## ACTIVITY
Only the lines from the one containing "This screenshot has height=208, width=256." through the end of the records should be retyped, exactly and including both ends; pictures stay out.

## DATA LISTING
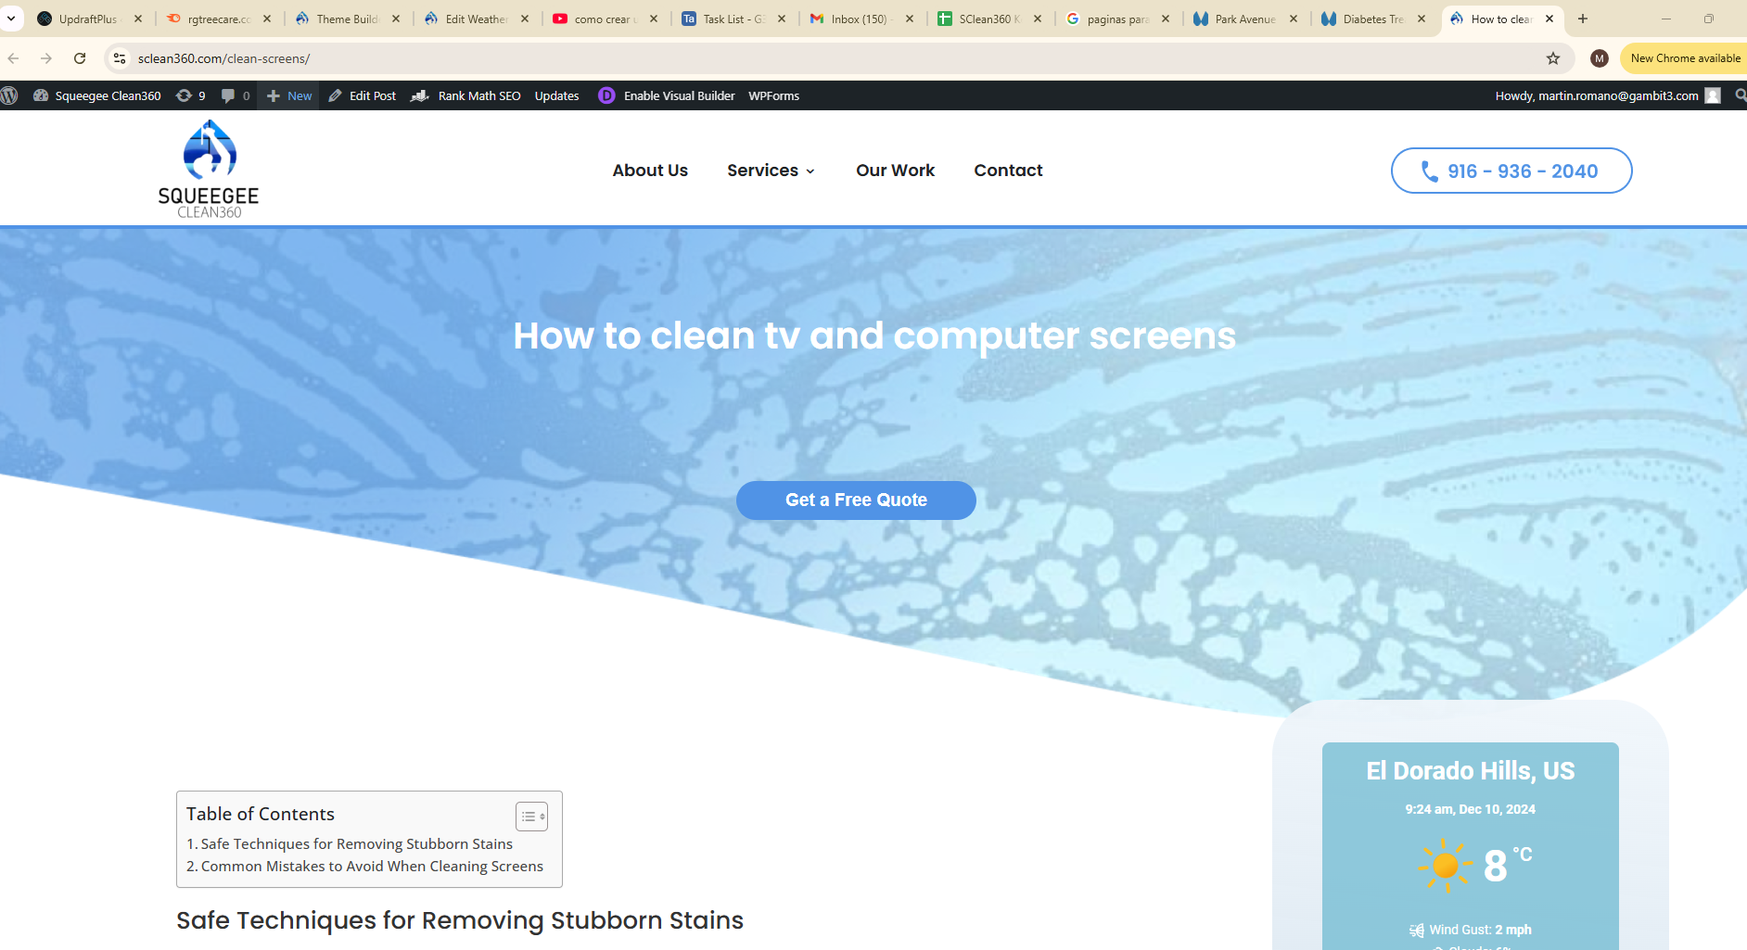Image resolution: width=1747 pixels, height=950 pixels.
Task: Click the Edit Post admin link
Action: coord(363,95)
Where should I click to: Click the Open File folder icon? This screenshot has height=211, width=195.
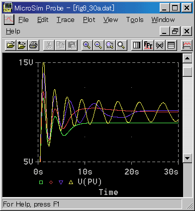pos(10,45)
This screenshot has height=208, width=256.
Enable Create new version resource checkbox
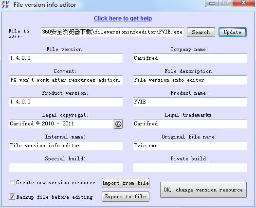pyautogui.click(x=12, y=182)
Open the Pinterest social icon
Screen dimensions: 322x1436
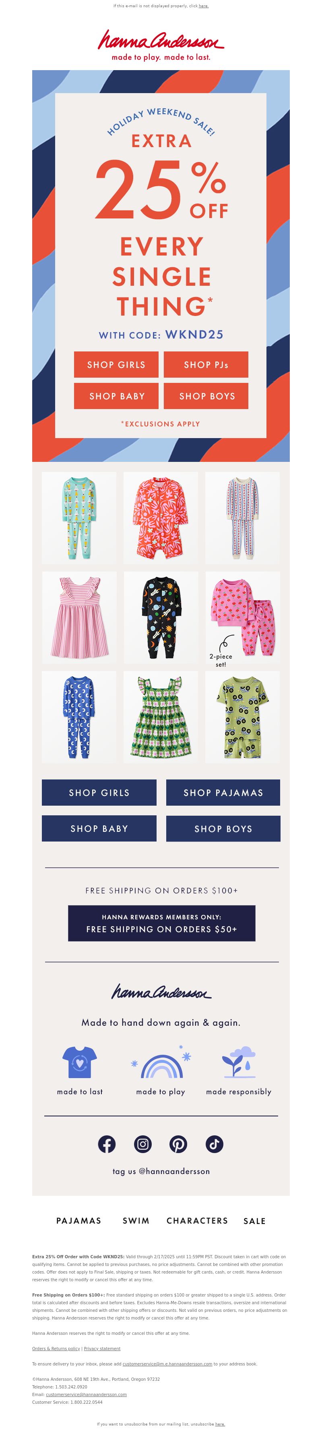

## OUTPUT BELOW
This screenshot has height=208, width=256.
Enable Create new version resource checkbox
pyautogui.click(x=12, y=182)
Open the Pinterest social icon
Screen dimensions: 322x1436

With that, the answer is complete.